The report cautions US legislators to pause for thought and appreciate the scale of what’s involved in data protection reform:
Policymakers who ignore the complexity of complying with privacy laws or the hidden costs of these regulations risk creating rules that undermine the digital economy by restricting the overall digital ecosystem and the benefits it provides consumers. The goal of data privacy legislation should therefore not be to myopically maximize consumer privacy, but to maximize consumer welfare. In other words, consumer welfare involves privacy, but it also involves lower prices (or free products and services) and the development of new products and services. This approach requires finding the optimal level of regulation for the digital economy, with rules that are neither too weak nor too strong.
So how does ITIF anticipate legislators delivering this ‘Goldilocks’ solution - not too hot, not too cold, but just right - to the growing calls for data protection reform in the US? Well, it won’t be easy, is the immediate answer, but what’s needed apparently is a Grand Bargain. (That’s a reference to the 2011 effort to bridge the gap between Republicans and Democrats during that year’s budget talks. Needless to say, it didn’t work, so the analogy isn’t entirely an optimistic one.)
But ITIF does put some meat on the bones by illustrating 30 components of existing laws and frameworks from around the world and isolates their impact on the digital economy of each region. This in turn leads to ten recommendations for any Federal Government legislation on data protection:
- Create a single set of data privacy rules for the US, pre-empting and replacing state-level action.
- Create a common set of federal protections for all types of data.
- Create data protection rules based on both the type of data and the type of entity collecting the data, distinguishing between sensitive and non-sensitive data.
- Enable consumers to make more informed decisions via transparency requirements to provide consumers with information on what types of organizations can access personal data and how it is being used.
- Establish clear consumer rights BUT only include a limited right to rectification for sensitive data collected by critical services and a limited right of access that accounts for costs.
- Address concrete consumer harms, rather than hypothetical ones, with the Federal Trade Commission (FTC) overseeing and weighing the costs of compliance against benefits.
- Improve enforcement by giving the FTC “limited” rule-making authority for privacy.
- Promote international interoperability with no limits on cross-border data flows.
- Protect innovation by not including a consumer right to deletion or a Right To Be Forgotten and do not place limits on data retention.
- Minimize compliance costs for US organizations - no private right of action, no privacy-by-design provisions and no specifications as to how information should be protected.

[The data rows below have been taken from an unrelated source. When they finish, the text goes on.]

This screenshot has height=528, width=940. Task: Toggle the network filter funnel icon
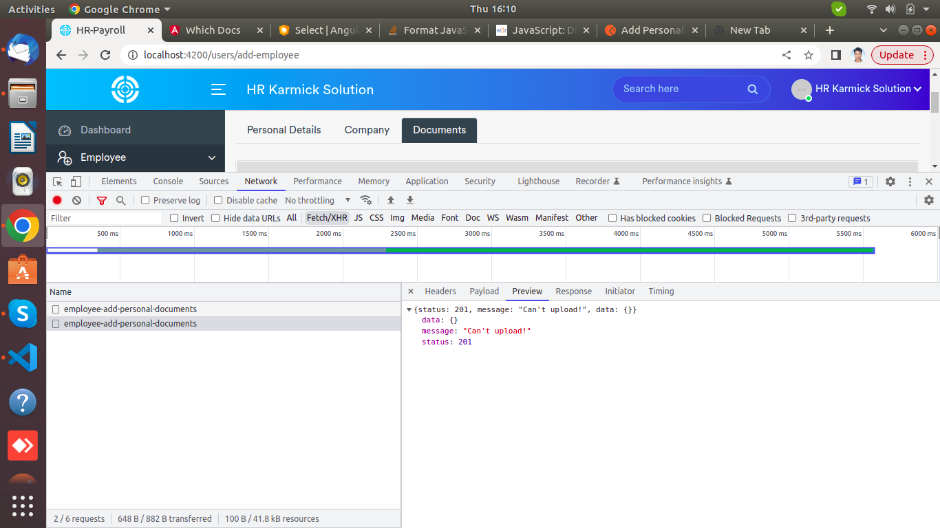pyautogui.click(x=102, y=200)
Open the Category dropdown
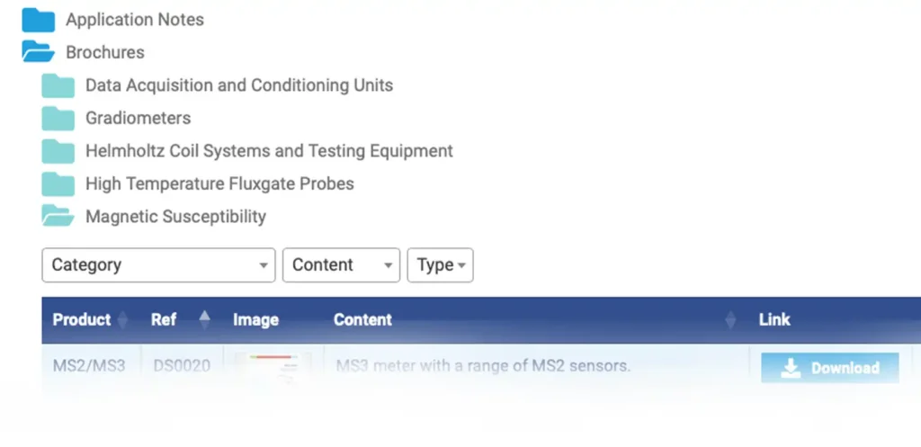Viewport: 921px width, 447px height. (x=158, y=265)

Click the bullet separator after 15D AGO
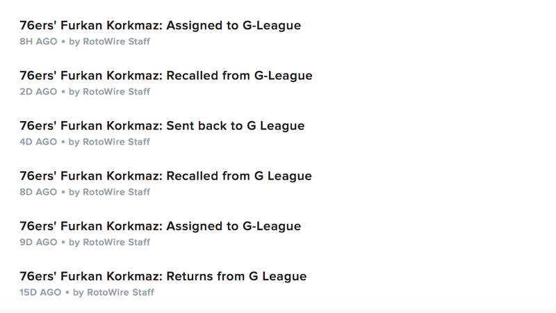(x=67, y=292)
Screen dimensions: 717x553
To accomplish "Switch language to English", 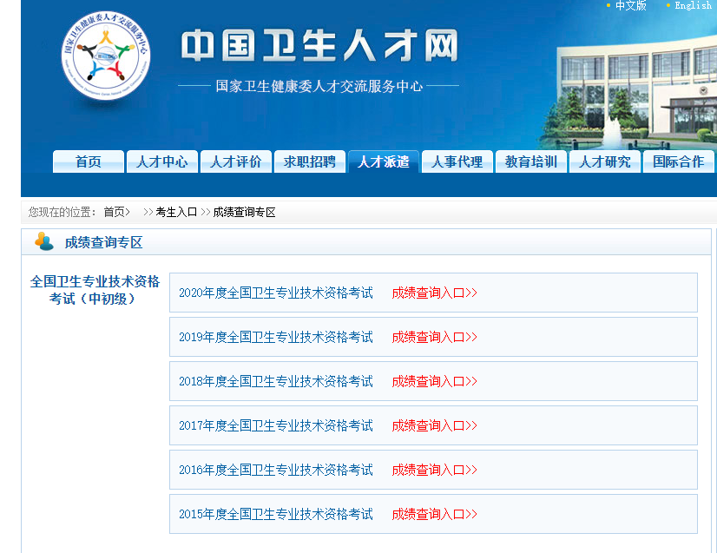I will (x=693, y=5).
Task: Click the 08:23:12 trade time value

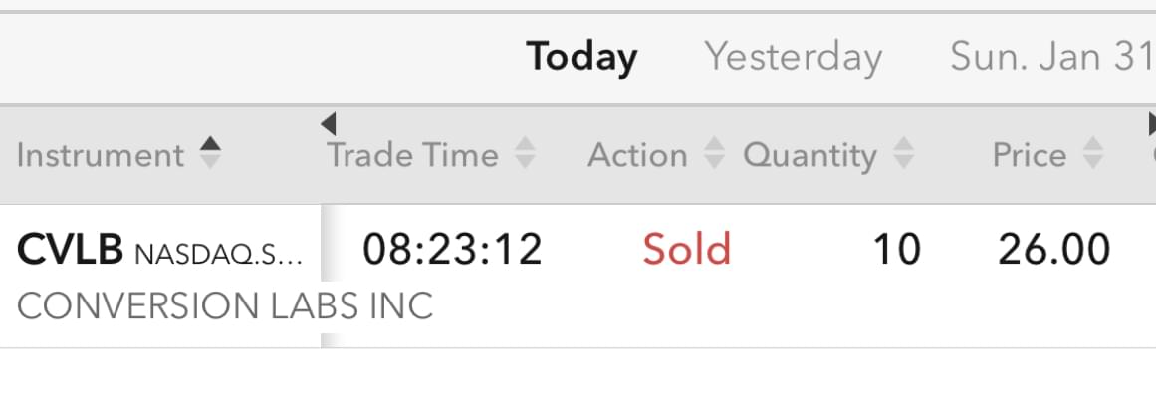Action: pyautogui.click(x=452, y=249)
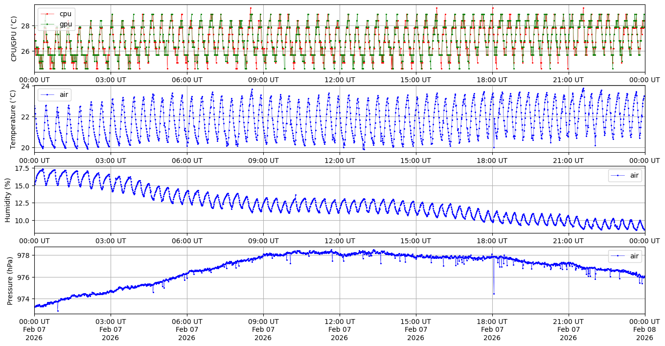Viewport: 665px width, 346px height.
Task: Click the "28" tick on CPU/GPU axis
Action: point(25,25)
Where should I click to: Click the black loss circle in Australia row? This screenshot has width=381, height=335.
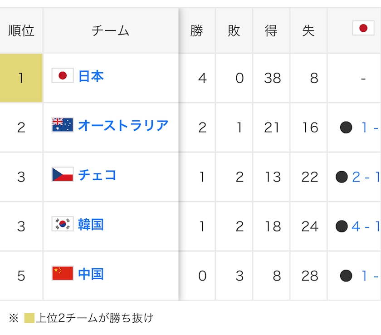point(346,128)
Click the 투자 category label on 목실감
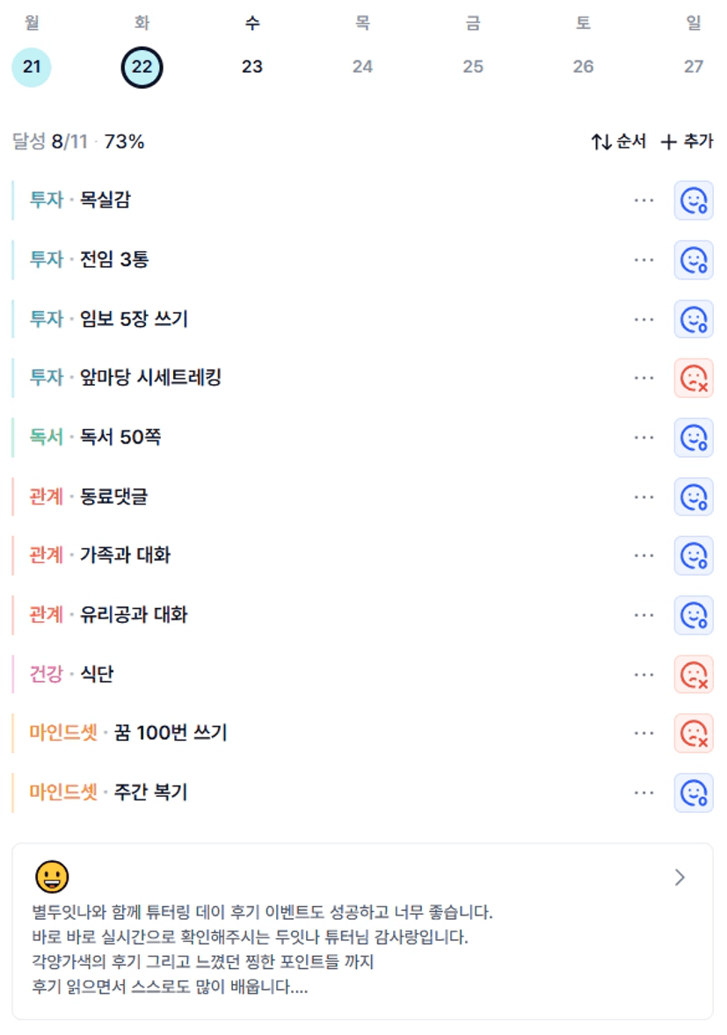This screenshot has width=727, height=1035. coord(47,199)
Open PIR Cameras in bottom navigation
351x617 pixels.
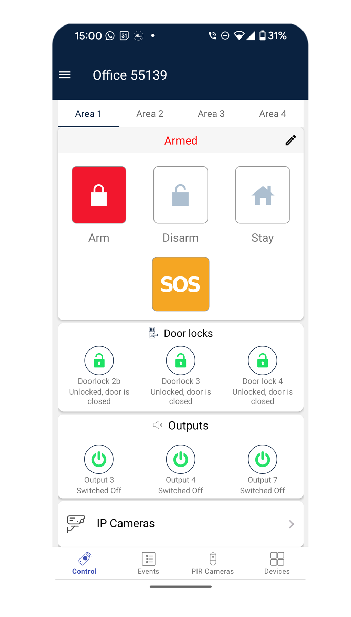coord(213,563)
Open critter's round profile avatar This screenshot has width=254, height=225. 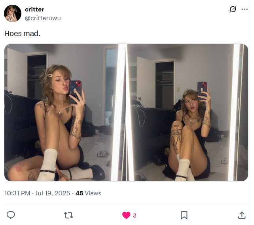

This reads as a report with an agenda that runs against the tide of calls for Federal Government action on data privacy protections for consumers in the US. I find myself rather disappointed - naively perhaps - by the ‘have your cake and eat it’ tone of the report from what is generally regarded as a scrupulously non-partisan organization with a lot of influence and clout among policy-makers. It’s a very different approach to the EU mindset when it comes to data protection rights and responsibilities and one that reminds us again that there’s a massive transatlantic divide here that’s only going to get bigger over time. Consumer rights v commercial interests - there’s a long, long way to go in this debate in the US.